外文摘要：To improve current mucosal allergen immunotherapy Vibrio cholerae neuraminidase (NA) was evaluated as a novel epithelial targeting molecule for functionalization of allergen-loaded, poly(D,L-lactide-co-glycolide) (PLGA) microparticles (MPs) and compared to the previously described epithelial targeting lectins wheat germ agglutinin (WGA) and Aleuria aurantia lectin (AAL). All targeters revealed binding to Caco-2 cells, but only NA had high binding specificity to alpha-L fucose and monosialoganglioside-1. An increased transepithelial uptake was found for NA-MPs in a M-cell co-culture model.
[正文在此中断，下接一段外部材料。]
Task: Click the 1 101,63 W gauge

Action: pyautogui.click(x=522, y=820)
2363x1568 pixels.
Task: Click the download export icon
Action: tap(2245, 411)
NA and NA-MPs induced high levels of IFN-gamma and IL10 in naive mouse splenocytes and CCL20 expression in Caco-2. Repeated oral gavage of NA-MPs resulted in a modulated, allergen-specific immune response. In conclusion, NA has enhanced M-cell specificity compared to the other targeters. NA functionalized MPs induce a Th1 and T-regulatory driven immune response and avoid allergy effector cell activation. Therefore, it is a promising novel, orally applied formula for allergy therapy.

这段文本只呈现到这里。